Material for this exercise:

________________

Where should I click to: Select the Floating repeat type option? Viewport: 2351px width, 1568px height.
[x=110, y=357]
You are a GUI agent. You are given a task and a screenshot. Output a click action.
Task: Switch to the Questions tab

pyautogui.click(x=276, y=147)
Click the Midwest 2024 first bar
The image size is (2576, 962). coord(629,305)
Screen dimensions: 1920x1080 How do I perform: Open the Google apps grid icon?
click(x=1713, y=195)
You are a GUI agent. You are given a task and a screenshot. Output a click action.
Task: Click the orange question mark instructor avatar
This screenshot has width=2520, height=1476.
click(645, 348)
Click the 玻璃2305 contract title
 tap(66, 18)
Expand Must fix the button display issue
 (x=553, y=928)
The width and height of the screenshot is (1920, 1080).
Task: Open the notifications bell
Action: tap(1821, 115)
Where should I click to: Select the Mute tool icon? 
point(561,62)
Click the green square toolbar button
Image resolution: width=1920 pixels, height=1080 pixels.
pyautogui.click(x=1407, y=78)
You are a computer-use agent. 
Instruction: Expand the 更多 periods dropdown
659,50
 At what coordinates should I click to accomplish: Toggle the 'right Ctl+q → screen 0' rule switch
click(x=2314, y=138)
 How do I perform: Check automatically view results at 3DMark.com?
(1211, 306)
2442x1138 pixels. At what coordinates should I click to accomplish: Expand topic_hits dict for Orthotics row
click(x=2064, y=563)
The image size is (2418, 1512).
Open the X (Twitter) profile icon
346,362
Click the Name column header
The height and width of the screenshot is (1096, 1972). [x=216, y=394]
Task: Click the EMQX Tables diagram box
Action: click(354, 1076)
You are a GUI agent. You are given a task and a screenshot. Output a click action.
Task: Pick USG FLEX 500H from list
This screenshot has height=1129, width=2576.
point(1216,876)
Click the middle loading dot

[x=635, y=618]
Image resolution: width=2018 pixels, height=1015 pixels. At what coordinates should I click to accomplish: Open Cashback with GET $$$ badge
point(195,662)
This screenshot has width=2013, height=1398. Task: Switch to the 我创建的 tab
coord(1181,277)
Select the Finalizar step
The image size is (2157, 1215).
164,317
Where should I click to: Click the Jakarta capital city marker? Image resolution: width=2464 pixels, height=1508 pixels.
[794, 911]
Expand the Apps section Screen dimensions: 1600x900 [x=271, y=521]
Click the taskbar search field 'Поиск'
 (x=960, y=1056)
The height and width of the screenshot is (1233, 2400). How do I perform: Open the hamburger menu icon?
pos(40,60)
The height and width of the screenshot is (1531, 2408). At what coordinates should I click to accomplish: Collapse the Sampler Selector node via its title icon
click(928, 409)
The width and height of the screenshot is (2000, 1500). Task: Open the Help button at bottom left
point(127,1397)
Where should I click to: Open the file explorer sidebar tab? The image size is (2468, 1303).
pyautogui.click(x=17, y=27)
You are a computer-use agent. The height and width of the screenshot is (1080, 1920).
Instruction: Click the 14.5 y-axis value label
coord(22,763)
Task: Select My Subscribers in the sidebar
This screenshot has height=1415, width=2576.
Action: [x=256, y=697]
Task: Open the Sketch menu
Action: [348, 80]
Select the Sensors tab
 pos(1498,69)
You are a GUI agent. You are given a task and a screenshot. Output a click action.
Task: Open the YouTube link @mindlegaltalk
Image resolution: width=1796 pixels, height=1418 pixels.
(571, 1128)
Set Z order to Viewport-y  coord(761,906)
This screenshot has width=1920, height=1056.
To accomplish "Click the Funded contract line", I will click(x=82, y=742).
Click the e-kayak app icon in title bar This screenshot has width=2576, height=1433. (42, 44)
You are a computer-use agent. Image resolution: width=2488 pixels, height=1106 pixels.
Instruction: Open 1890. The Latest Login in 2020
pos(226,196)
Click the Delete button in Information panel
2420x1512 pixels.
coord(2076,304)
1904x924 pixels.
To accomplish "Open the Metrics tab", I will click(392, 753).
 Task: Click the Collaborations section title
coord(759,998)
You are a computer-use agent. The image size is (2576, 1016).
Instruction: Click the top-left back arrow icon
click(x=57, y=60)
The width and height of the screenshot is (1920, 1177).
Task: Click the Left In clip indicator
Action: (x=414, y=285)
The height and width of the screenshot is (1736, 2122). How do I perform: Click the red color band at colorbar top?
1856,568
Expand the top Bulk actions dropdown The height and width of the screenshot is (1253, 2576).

________________

Task to complete: Line by line, copy the data above.

Reply:
Where should I click to: Select the Floating repeat type option? Viewport: 2351px width, 1568px height.
[x=110, y=357]
You are a GUI agent. You are given a task and a screenshot. Output a click action.
Task: Switch to the Questions tab

pyautogui.click(x=276, y=147)
Click the Midwest 2024 first bar
The image size is (2576, 962). coord(629,305)
Screen dimensions: 1920x1080 How do I perform: Open the Google apps grid icon?
click(x=1713, y=195)
You are a GUI agent. You are given a task and a screenshot. Output a click action.
Task: Click the orange question mark instructor avatar
This screenshot has width=2520, height=1476.
click(645, 348)
Click the 玻璃2305 contract title
 tap(66, 18)
Expand Must fix the button display issue
 (x=553, y=928)
The width and height of the screenshot is (1920, 1080).
Task: Open the notifications bell
Action: tap(1821, 115)
Where should I click to: Select the Mute tool icon? 
point(561,62)
Click the green square toolbar button
Image resolution: width=1920 pixels, height=1080 pixels.
pyautogui.click(x=1407, y=78)
You are a computer-use agent. 
Instruction: Expand the 更多 periods dropdown
659,50
 At what coordinates should I click to accomplish: Toggle the 'right Ctl+q → screen 0' rule switch
click(x=2314, y=138)
 How do I perform: Check automatically view results at 3DMark.com?
(1211, 306)
2442x1138 pixels. At what coordinates should I click to accomplish: Expand topic_hits dict for Orthotics row
click(x=2064, y=563)
The image size is (2418, 1512).
Open the X (Twitter) profile icon
346,362
Click the Name column header
The height and width of the screenshot is (1096, 1972). [x=216, y=394]
Task: Click the EMQX Tables diagram box
Action: click(354, 1076)
You are a GUI agent. You are given a task and a screenshot. Output a click action.
Task: Pick USG FLEX 500H from list
This screenshot has height=1129, width=2576.
point(1216,876)
Click the middle loading dot

[x=635, y=618]
Image resolution: width=2018 pixels, height=1015 pixels. At what coordinates should I click to accomplish: Open Cashback with GET $$$ badge
point(195,662)
This screenshot has width=2013, height=1398. Task: Switch to the 我创建的 tab
coord(1181,277)
Select the Finalizar step
The image size is (2157, 1215).
164,317
Where should I click to: Click the Jakarta capital city marker? Image resolution: width=2464 pixels, height=1508 pixels.
[794, 911]
Expand the Apps section Screen dimensions: 1600x900 [x=271, y=521]
Click the taskbar search field 'Поиск'
 (x=960, y=1056)
The height and width of the screenshot is (1233, 2400). How do I perform: Open the hamburger menu icon?
pos(40,60)
The height and width of the screenshot is (1531, 2408). At what coordinates should I click to accomplish: Collapse the Sampler Selector node via its title icon
click(928, 409)
The width and height of the screenshot is (2000, 1500). Task: Open the Help button at bottom left
point(127,1397)
Where should I click to: Open the file explorer sidebar tab? The image size is (2468, 1303).
pyautogui.click(x=17, y=27)
You are a computer-use agent. The height and width of the screenshot is (1080, 1920).
Instruction: Click the 14.5 y-axis value label
coord(22,763)
Task: Select My Subscribers in the sidebar
This screenshot has height=1415, width=2576.
Action: [x=256, y=697]
Task: Open the Sketch menu
Action: [348, 80]
Select the Sensors tab
 pos(1498,69)
You are a GUI agent. You are given a task and a screenshot. Output a click action.
Task: Open the YouTube link @mindlegaltalk
Image resolution: width=1796 pixels, height=1418 pixels.
(571, 1128)
Set Z order to Viewport-y  coord(761,906)
This screenshot has width=1920, height=1056.
To accomplish "Click the Funded contract line", I will click(x=82, y=742).
Click the e-kayak app icon in title bar This screenshot has width=2576, height=1433. (42, 44)
You are a computer-use agent. Image resolution: width=2488 pixels, height=1106 pixels.
Instruction: Open 1890. The Latest Login in 2020
pos(226,196)
Click the Delete button in Information panel
2420x1512 pixels.
coord(2076,304)
1904x924 pixels.
To accomplish "Open the Metrics tab", I will click(392, 753).
 Task: Click the Collaborations section title
coord(759,998)
You are a computer-use agent. The image size is (2576, 1016).
Instruction: Click the top-left back arrow icon
click(x=57, y=60)
The width and height of the screenshot is (1920, 1177).
Task: Click the Left In clip indicator
Action: (x=414, y=285)
The height and width of the screenshot is (1736, 2122). How do I perform: Click the red color band at colorbar top?
1856,568
Expand the top Bulk actions dropdown The height and width of the screenshot is (1253, 2576).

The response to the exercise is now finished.